Minutes into my walk, the first sign of winter came fluttering down on the very last day of the year. Snowflakes soon dusted the trees, cars, and house frames burnt almost beyond recognition, puddles of muddy water gurgling from busted water pipes, roofs sunken or ripped off entirely from uncontrollable fire and voracious winds, which took aim at what was once a row of townhomes for individuals and families. What once stood, towering single family homes down the way, now they were either left miraculously unscathed or leveled completely to the ground.
There are no words to describe the feelings that welled up inside me, as I stood quietly, taking in the decimated surroundings. I felt as though I had entered the aftermath of a war zone more than anything.
As I drove back home, my mind wandered back to my own personal experiences when life had caught me off guard. I had survived, but I knew life as I knew it would change and it would never go back to what it was. There are no instructions on how to rebuild your life after tragedy. It’s an organic process of trusting, believing, having faith, and people that care about you enough to support you along the way to move forward and back to wholeness. I have come to find that healing grief is not linear and comes unprovoked at times, when one seems to ride the wave of feelings that expand out.

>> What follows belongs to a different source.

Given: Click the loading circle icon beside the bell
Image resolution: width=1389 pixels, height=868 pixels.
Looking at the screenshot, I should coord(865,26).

The outpouring of love and support in the community was demonstrated when I saw cars lined up yesterday to donate time or needed things to community centers that opened their doors for the people whom have been displaced from this tragedy. Even in my little neighborhood, people are opening their homes, too. The stories that are coming out about the survivors is heartbreaking, as many left with their children, pets, and just the shirts on their backs.
There is an impermanence to life. It can change without your permission, and often will not give you a moment’s notice, as my life experiences demonstrated and even as this recent collective experience has shown, where a journey to rebuild a house from the ground up, both literally and figuratively can change oneself beyond recognition.
Through the process of grief, comes the unexpected desire for appreciating the wonderful parts of life; a baby laughing, warmth of the sun, a bird souring across the sky, the realization that we somehow made it out of that experience alive, that we are loved by others.
This will not be an easy road for many, especially those without a foreseeable ending in sight, a predictable pathway, but it will happen eventually, creating a stronger house, built the way you really want it for the stronger people it will soon shelter inside. Making room for loss, also opens one to new feelings, experiences, desires in the never ending growth cycle all life moves through in becoming.